# Source for ferrule horn



## tostadas (Jun 21, 2021)

I'm planning on trying my hand at making some new handles. Where is a good source for purchasing horn material for ferrules?


----------



## Midsummer (Jun 22, 2021)

There is a bunch on e-bay. I have never bought it, but started the research and found a bunch of options.


----------



## birdsfan (Jun 22, 2021)

I get mine on e-bay. Feel free to DM me and I will look up the specific seller for you.


----------



## madmotts (Jul 22, 2021)

@birdsfan is there a discussion in KKF about how to make the horn ferrule? Looks like there are different techniques


----------



## birdsfan (Jul 23, 2021)

I don't know that there is a discussion about making them. There have been some threads about general handle making techniques, ie slotted dowel vs drilling all the way through.

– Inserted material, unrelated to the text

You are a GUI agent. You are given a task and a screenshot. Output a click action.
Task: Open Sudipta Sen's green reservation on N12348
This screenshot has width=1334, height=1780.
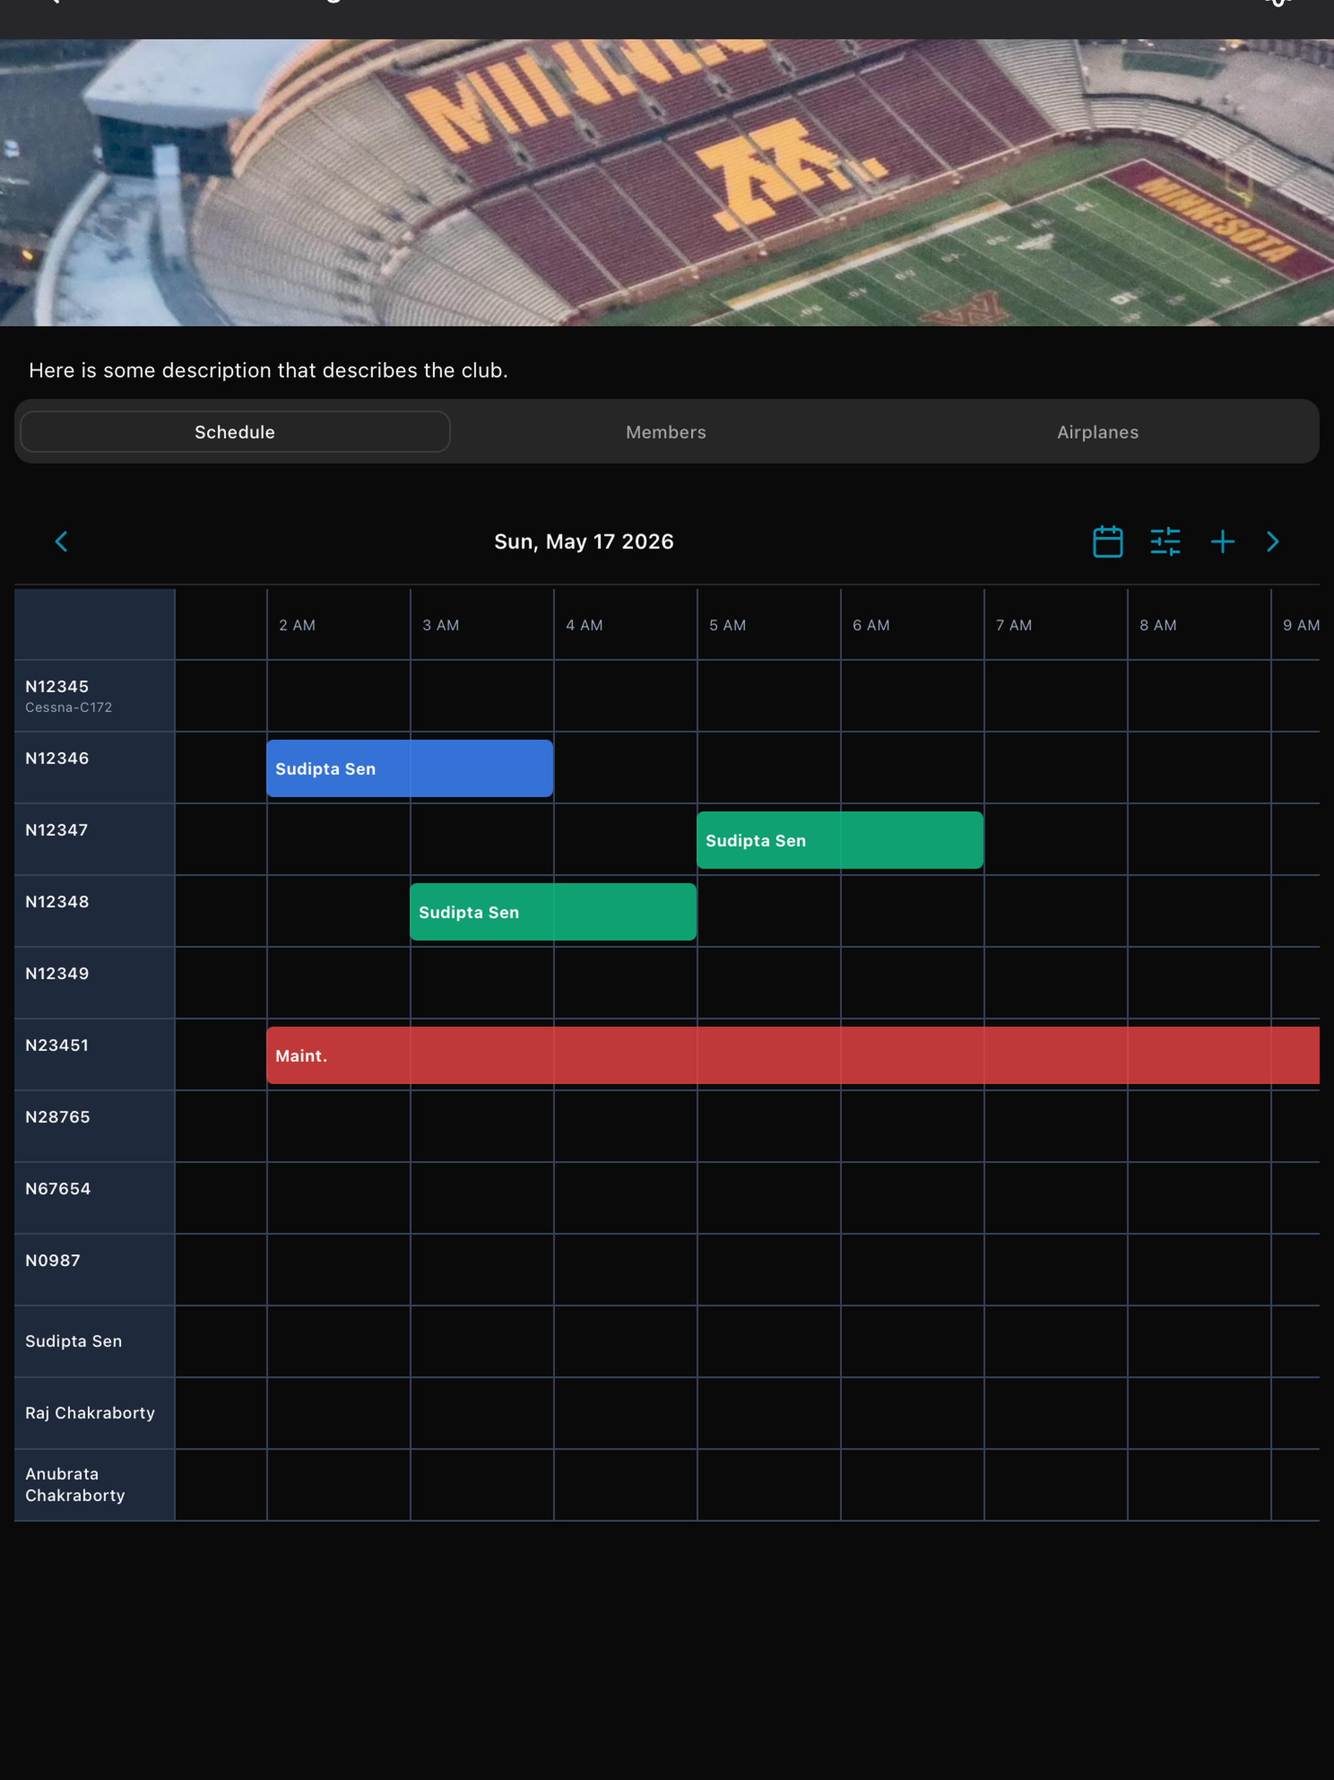pos(554,912)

I think most "after market" handle makers do not make them the same way Japanese craftsmen make a traditional ho-wood handle. 

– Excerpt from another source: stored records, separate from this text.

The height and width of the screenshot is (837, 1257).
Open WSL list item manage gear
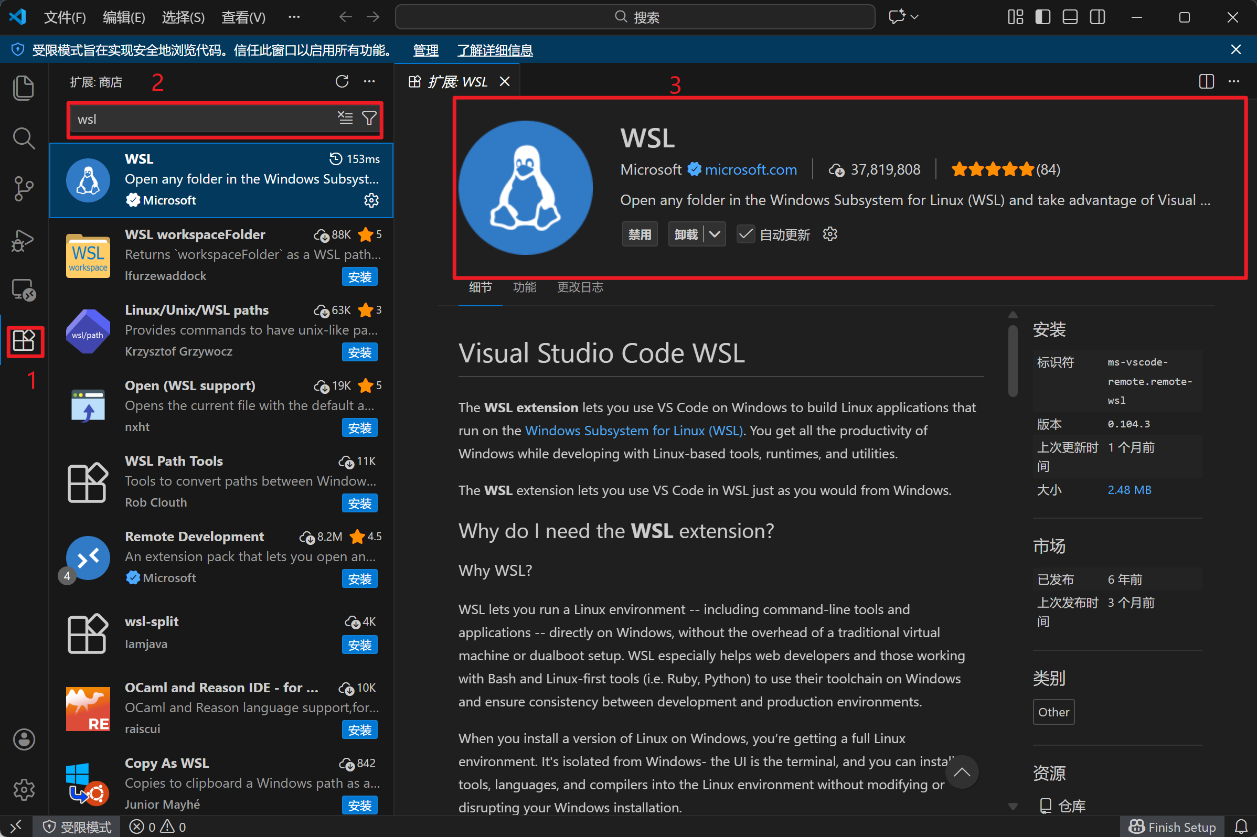pyautogui.click(x=371, y=200)
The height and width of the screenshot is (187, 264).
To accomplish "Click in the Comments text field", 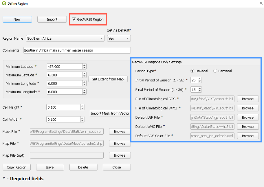I will (x=77, y=50).
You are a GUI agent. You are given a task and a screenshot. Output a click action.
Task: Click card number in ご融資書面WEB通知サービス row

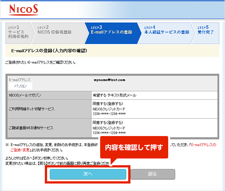109,133
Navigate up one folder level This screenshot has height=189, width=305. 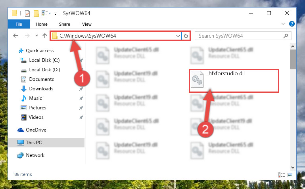(45, 36)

There are many other handle makers on here who have been doing this longer than I have, being just a hobbyist. That said, there may be better sources of instruction, and it would be valuable to seek out their advice as well. The slotted dowel technique has always worked for me. 

As for the ferrule, this is how I do it:

* I first cut the ferrule to shape, same dimensions as the body of the handle. The length of the ferrule sort of depends on the length of the handle, but generally about 1.25 inches.

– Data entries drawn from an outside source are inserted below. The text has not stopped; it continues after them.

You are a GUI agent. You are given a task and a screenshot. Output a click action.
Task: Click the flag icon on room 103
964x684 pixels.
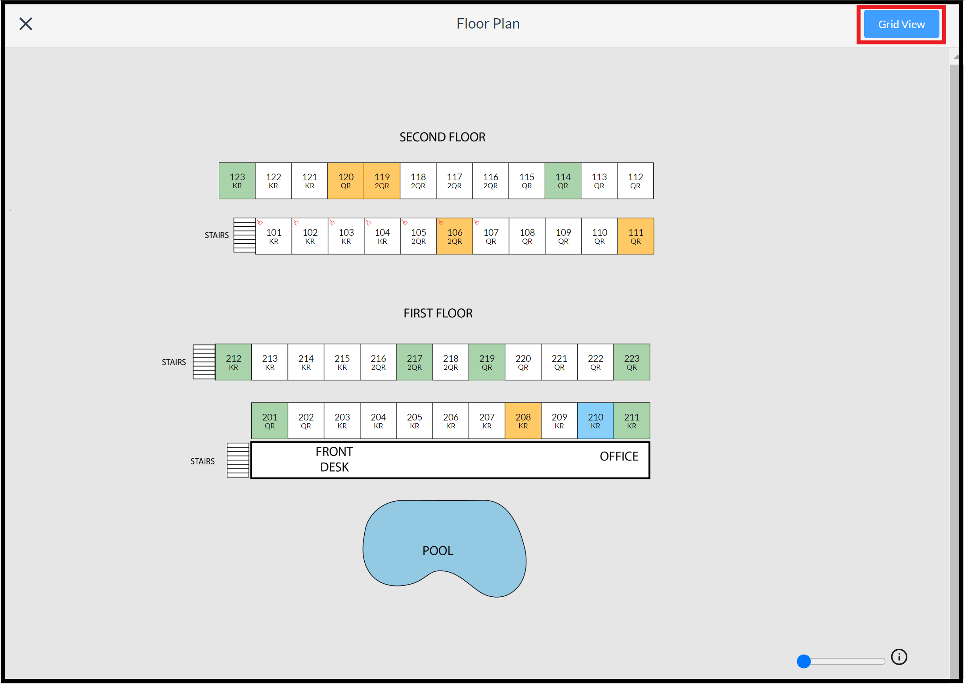pyautogui.click(x=332, y=223)
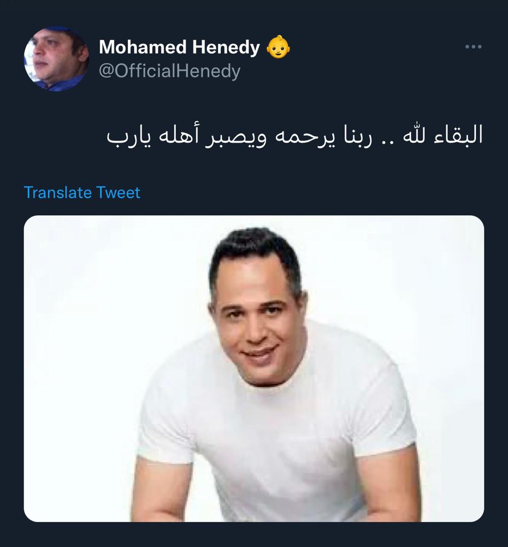The height and width of the screenshot is (547, 508).
Task: Click the word "Tweet" in the translate link
Action: click(x=118, y=192)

* Using a bit the same size as the dowel, drill one side of the horn to a depth about halfway through. It must accommodate the dowel which protrudes from the handle body

* Using a 1/8" bit, drill through the center of your existing hole so on the other side you have a small hole all the way through

* Turn the horn over and try to drill 1/8" holes on either side of the center hole to fit the width of the tang

* Use a needle rasp to enlarge the slot so that it tightly fits the tang of the knife

*Dry fit all the components, the handle body, slotted dowel, any spacers, and the ferrule to the knife to make sure the tang will slide in

I hope that helps a little, and that it is clear. Admittedly, it is 4am here, I awoke too early, slept too little, and have only had about 3 sips of coffee. If none of that made any sense, feel free to DM me and I will try to decode it when fully awake


----------



## Taz575 (Jul 23, 2021)

I would drill the 1/8" hole all the way through the ferrule (after squaring everything up) and then do the larger hole for the dowe, using the 1/8" as the centering mark. Epoxy everything together(drilled ferrule, dowel, handle). Use the 1/8" hole through the dowel as the guide to use a long drill bit to drill into the dowel. I used to shape the handle out after the handle is epoxied together (ferrule/dowel/handle), it helped me get things centered better. Needle rasps on Amazon work pretty well and are cheap and work quick on the soft dowel material. The ones from WoodCraft are a bit better quality, but more expensive. I tried slitting the dowel, but ended up preferring to use a broach and needle rasps once the handle was shaped fully.


----------



## Taz575 (Jul 23, 2021)

Masecraft supply also has a faux horn acrylic material that is a cream with darker tans to it: Alternative Horn


----------